** Opening INFORMATION SUPPLIED block **

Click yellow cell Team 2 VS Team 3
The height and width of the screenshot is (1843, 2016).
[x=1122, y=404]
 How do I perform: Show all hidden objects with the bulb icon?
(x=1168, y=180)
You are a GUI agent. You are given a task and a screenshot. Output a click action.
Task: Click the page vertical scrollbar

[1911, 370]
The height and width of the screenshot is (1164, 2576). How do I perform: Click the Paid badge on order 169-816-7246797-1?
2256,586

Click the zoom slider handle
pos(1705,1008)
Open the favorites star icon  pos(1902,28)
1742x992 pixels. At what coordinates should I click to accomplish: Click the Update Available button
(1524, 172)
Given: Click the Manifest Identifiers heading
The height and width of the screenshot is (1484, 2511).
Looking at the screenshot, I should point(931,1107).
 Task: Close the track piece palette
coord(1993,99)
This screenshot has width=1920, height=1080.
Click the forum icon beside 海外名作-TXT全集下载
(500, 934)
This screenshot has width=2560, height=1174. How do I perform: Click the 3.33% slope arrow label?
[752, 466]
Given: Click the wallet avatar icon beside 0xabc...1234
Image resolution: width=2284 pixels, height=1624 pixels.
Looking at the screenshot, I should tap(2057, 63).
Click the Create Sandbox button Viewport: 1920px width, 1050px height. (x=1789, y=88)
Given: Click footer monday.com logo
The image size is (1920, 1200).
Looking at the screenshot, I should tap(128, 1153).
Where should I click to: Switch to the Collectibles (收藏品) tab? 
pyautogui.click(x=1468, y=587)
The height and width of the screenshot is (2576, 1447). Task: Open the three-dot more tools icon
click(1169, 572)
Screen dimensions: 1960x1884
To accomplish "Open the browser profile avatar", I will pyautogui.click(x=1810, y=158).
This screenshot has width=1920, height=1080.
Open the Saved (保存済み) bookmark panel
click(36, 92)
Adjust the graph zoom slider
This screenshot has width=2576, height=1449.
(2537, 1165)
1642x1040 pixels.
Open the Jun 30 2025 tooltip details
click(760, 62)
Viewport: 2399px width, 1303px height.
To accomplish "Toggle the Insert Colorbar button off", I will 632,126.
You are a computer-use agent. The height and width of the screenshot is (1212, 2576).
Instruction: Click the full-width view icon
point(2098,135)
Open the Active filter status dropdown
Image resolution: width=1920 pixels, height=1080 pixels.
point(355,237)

** Closing INFORMATION SUPPLIED block **

◆ WHAT THE EXERCISE ASKS: The word "avatar" occurs on some lines of the entries. Work out how many such lines there are and reply with the number alone.

◆ TASK RESPONSE: 2